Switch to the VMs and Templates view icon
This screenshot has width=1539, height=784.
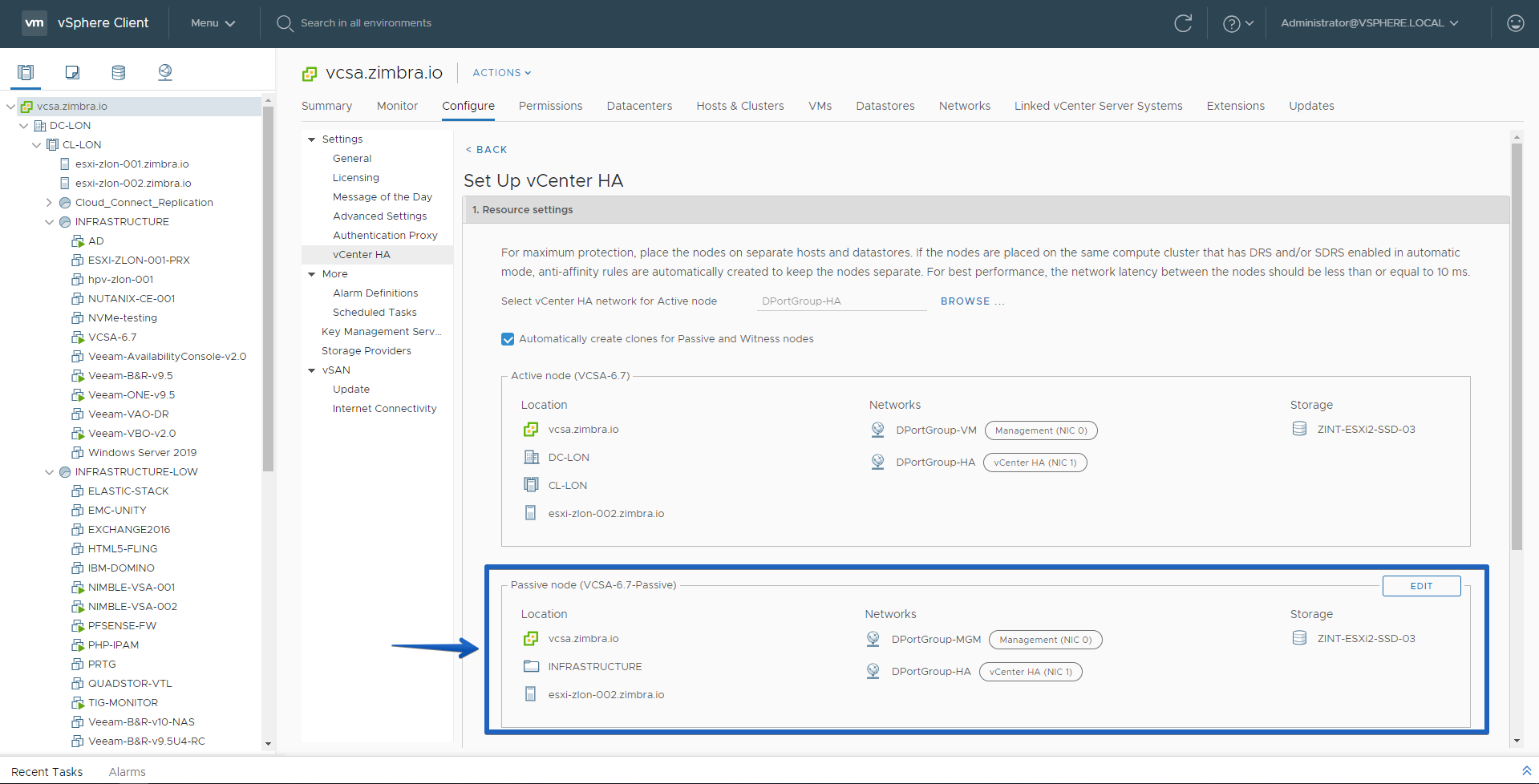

━━━

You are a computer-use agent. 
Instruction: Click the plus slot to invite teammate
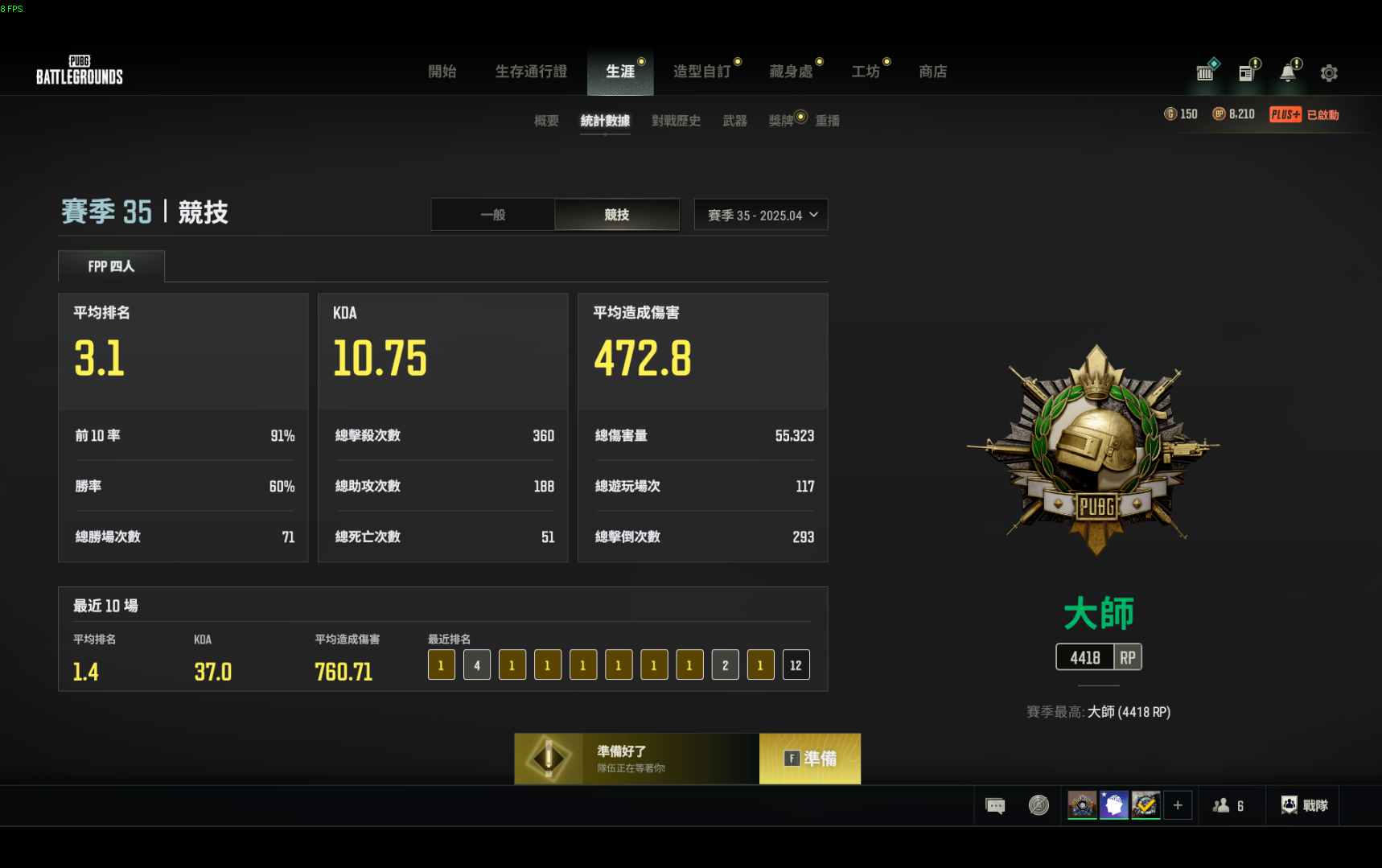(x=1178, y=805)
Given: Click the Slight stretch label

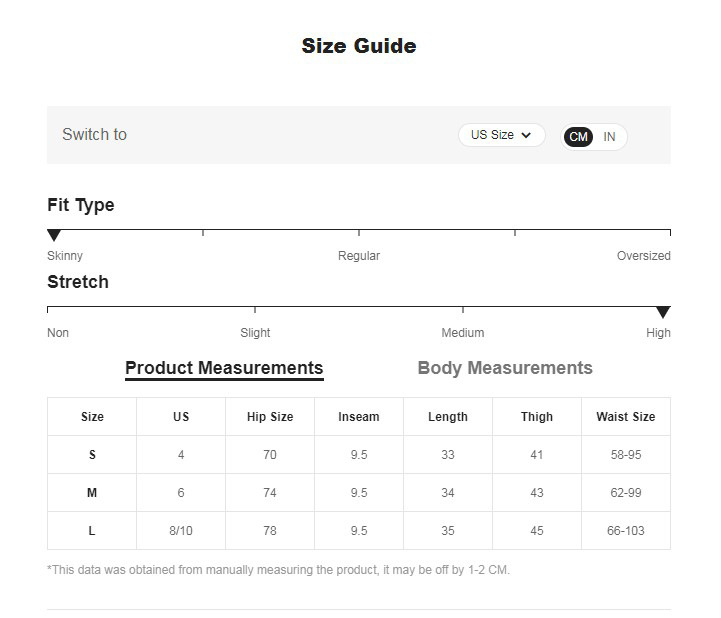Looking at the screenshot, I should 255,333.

━━━

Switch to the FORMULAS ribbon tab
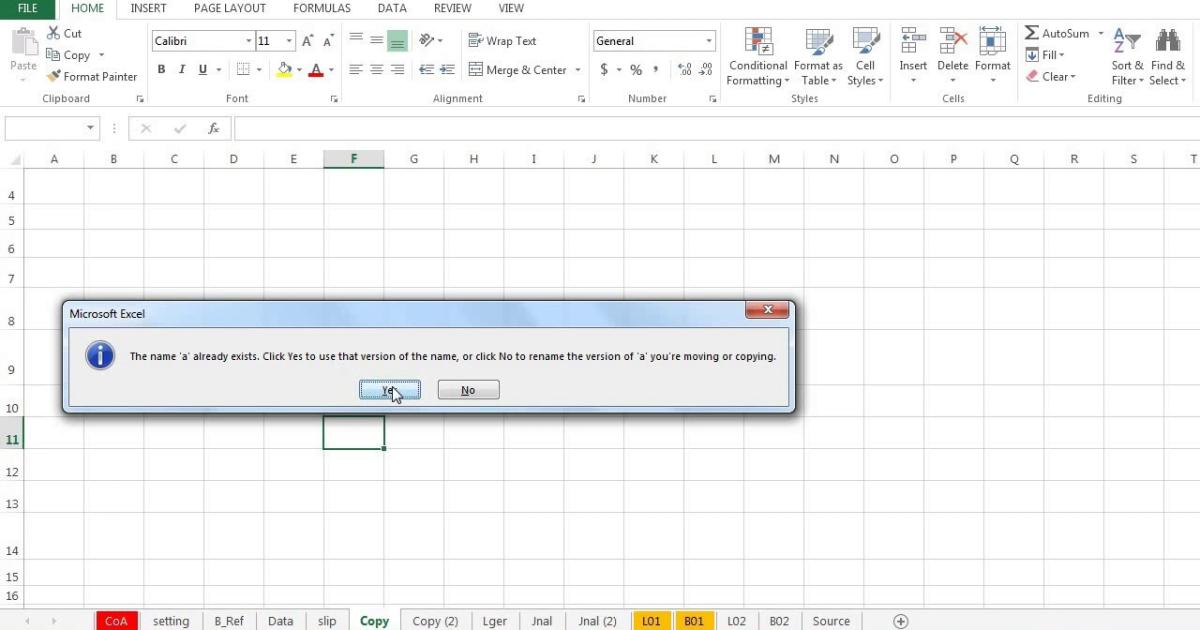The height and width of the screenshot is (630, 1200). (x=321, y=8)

━━━

> _AIM OF THE TASK_
Only one part of the material above is to be transcribed, namely the lines starting with the line that has "Switch to the VMs and Templates view icon" and going on through the line that has "This screenshot has width=1539, height=784.", exactly as they stand.

> _SOLUTION_
Switch to the VMs and Templates view icon
This screenshot has width=1539, height=784.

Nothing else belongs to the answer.